Robert Duncan’s The Collected Later Poems and Plays (University of California Press), impeccably edited by Peter Quartermain, is one of the great books of our time. If you have ever wondered about Duncan’s work, this book brings it all into focus. Now we can finally enjoy the full force of his vision.
Peter Quartermain has also published Stubborn Poetries: Poetic Facticity and the Avant-Garde (University of Alabama Press), an outstanding collection of essays on key poets of our time, including Bunting, Niedecker, and Zukofsky. These essays are illuminating as well as completely engaging.
One volume of new poetry grabbed my attention and held it for months: Peter O’Leary’s Phosphorescence of Thought (Cultural Society of Chicago). Another striking book is Lisa Gorton’s Hotel Hyperion (Giramondo, reviewed in ABR 5/13), a volume of poetry alive with intelligence and skill. Gorton’s poetry is cool and lucid, as well as passionate.
James Button’s Speechless: A Year in My Father’s Business (MUP, 11/12) is an account of his year spent in Kevin Rudd’s office and of the Canberra public service. It blends personal and analytic writing, and helps us understand both the world of Labor over several generations and the business of government.

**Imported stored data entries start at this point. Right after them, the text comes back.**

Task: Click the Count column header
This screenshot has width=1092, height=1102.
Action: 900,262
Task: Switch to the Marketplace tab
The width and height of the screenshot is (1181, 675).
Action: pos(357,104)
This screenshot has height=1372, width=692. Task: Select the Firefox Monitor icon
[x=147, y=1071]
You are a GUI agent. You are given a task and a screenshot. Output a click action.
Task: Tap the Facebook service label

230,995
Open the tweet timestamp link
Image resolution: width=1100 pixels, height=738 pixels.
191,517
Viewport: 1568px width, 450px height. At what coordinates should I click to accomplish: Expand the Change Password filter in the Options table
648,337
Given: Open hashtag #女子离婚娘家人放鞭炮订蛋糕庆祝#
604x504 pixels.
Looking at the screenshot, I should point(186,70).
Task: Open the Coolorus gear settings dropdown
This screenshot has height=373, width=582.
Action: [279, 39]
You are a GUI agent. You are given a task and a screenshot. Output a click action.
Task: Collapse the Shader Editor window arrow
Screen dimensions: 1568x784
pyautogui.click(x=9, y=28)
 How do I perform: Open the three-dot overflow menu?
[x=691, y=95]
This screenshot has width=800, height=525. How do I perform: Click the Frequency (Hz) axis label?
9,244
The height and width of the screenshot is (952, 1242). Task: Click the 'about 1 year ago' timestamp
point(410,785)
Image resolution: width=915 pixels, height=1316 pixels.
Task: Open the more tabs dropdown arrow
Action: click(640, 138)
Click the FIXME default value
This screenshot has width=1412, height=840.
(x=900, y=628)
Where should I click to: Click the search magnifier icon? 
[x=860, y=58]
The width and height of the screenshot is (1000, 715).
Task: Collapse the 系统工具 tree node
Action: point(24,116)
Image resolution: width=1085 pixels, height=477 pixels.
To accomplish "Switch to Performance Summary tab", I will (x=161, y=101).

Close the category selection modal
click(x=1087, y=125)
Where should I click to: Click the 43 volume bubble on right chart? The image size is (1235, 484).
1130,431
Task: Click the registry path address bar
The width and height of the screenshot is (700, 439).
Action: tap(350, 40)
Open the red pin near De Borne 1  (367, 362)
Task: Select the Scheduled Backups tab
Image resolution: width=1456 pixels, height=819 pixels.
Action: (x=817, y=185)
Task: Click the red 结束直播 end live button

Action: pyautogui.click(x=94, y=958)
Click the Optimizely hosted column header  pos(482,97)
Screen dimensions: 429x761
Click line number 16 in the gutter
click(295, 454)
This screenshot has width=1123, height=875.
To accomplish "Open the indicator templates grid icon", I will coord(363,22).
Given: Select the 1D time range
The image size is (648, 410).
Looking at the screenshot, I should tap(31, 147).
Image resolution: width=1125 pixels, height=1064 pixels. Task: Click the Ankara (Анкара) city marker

David Levithan’s Two Boys Kissing (Text Publishing) is a Young Adult novel that transcends the genre to write of the changing experiences of being gay across generations, of the ongoing tension between acceptance and a sense of being an outsider.
Will Davis’s The Trapeze Artist (Bloomsbury) echoes these themes in ways that are unexpected and bring a sense of physicality into the novel similar to Christos Tsiolkas’s evocation of the pain of swimming in Barracuda (Allen & Unwin, 11/13).